Cori Getzendanner, Writer, Reporter

Human connection is important because it benefits mental health. Studies have shown that having close friends and social relations can alleviate and prevent stress, depression, anxiety, low self esteem, and other mental ailments. To form and maintain good relationships, find similarities and/or differences and work from there. 

One way to create a lasting relationship is to find something you have in common. It could be a movie you both like or an obscure musical artist you both listen to. For example, “Hey, have you read [insert wizard fantasy series]?” “Yes, I loved it!” “Awesome! Want to talk about it?” Bonds can blossom from a multitude of correspondences and differences; you don’t have to be heterogeneous to become friends. 
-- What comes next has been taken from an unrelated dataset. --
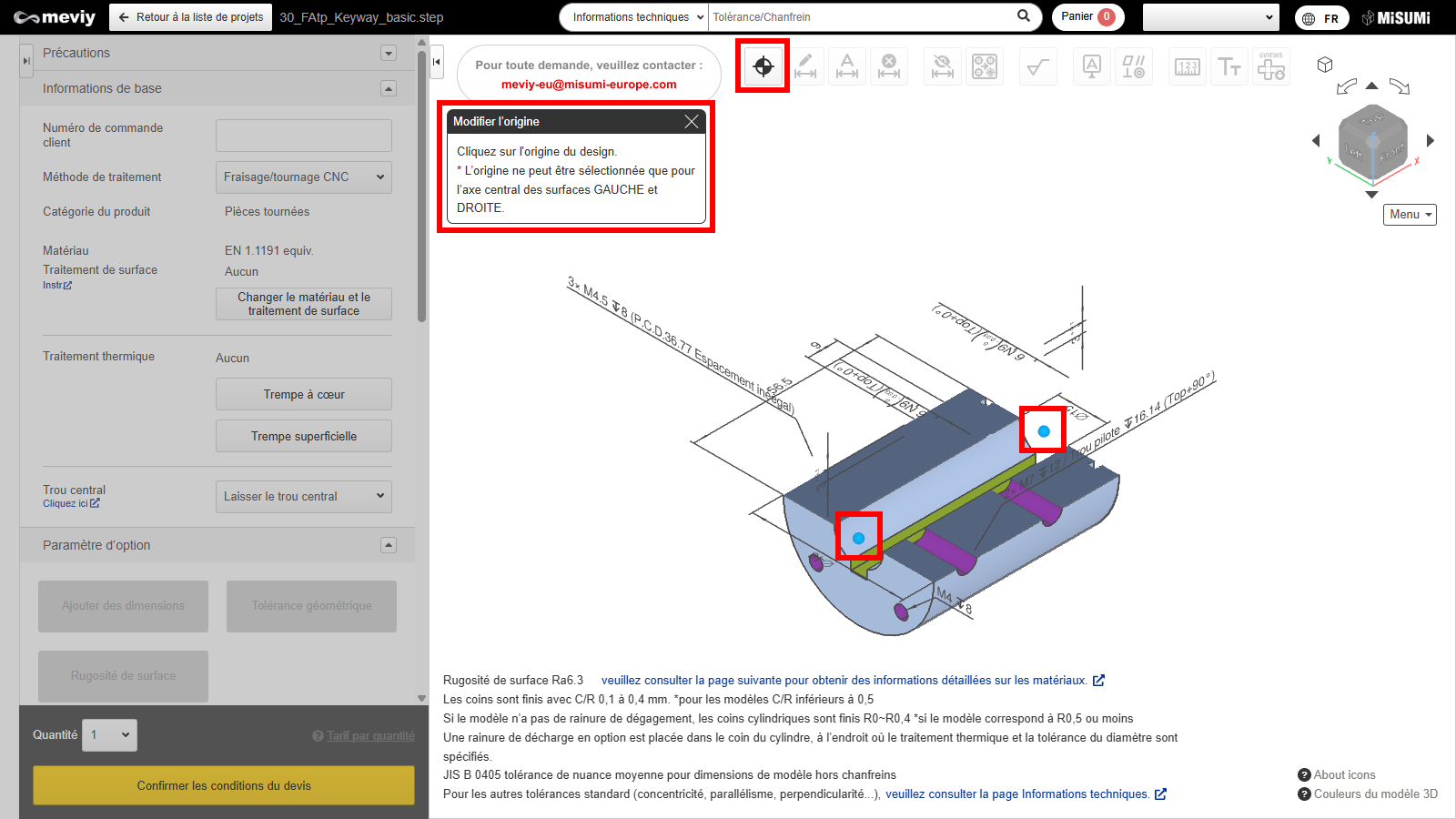Click the isometric view cube icon
The image size is (1456, 819).
(x=1325, y=65)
To form a strong connection you can’t be afraid of commitment. Relationships can be ruined if one or both people involved are afraid to take it further. Not just to a romantic relationship; they could even be scared of stepping past acquaintances and meeting outside their origin. Fear of fidelity can prevent relationships that could have been. “Almost” is a terrible word; don’t lose an “almost-relationship”. Strong friendships are the goal of many lonely people. They can benefit mental health in many factors. 
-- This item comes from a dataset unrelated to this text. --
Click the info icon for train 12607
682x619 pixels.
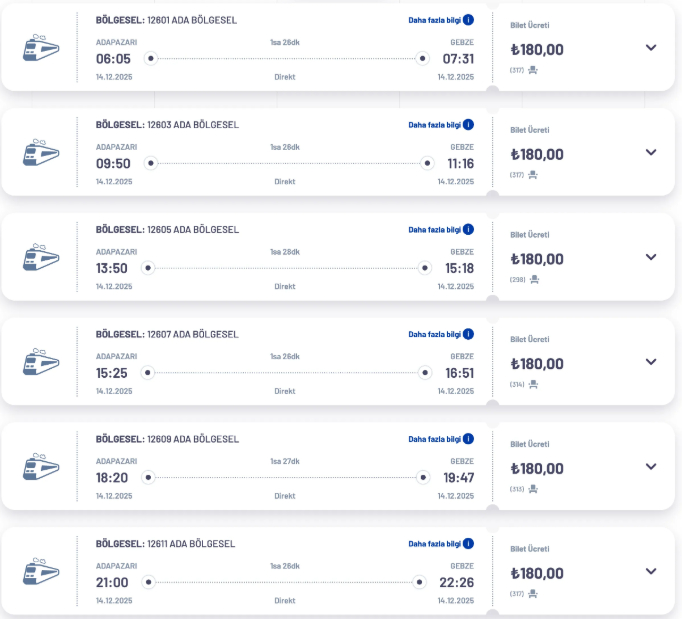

A study by Rachel K. Narr, Ph.D. candidate at UV (Department of Psychology) followed 169 teenagers aged 15 over a course of 10 years. They checked in on them every year, asking questions about their relationships, feelings of self-worth, anxiety, and popularity. They examined the teens for depression and mental disorders and interviewed their friends. Narr and her colleagues discovered that those juveniles that focused on their friends and social relations reported “lower social anxiety, a higher sense of self-worth, and fewer depressive symptoms by the age of 25, compared with their counterparts who did not prioritize such friendships.” “High school students with higher-quality best friendships tended to improve in several aspects of mental health over time, while teens who were popular among their peers during high school may be more prone to social anxiety later in life,” said Narr. Science and psychology prove that human connections or lack thereof affect people in many ways.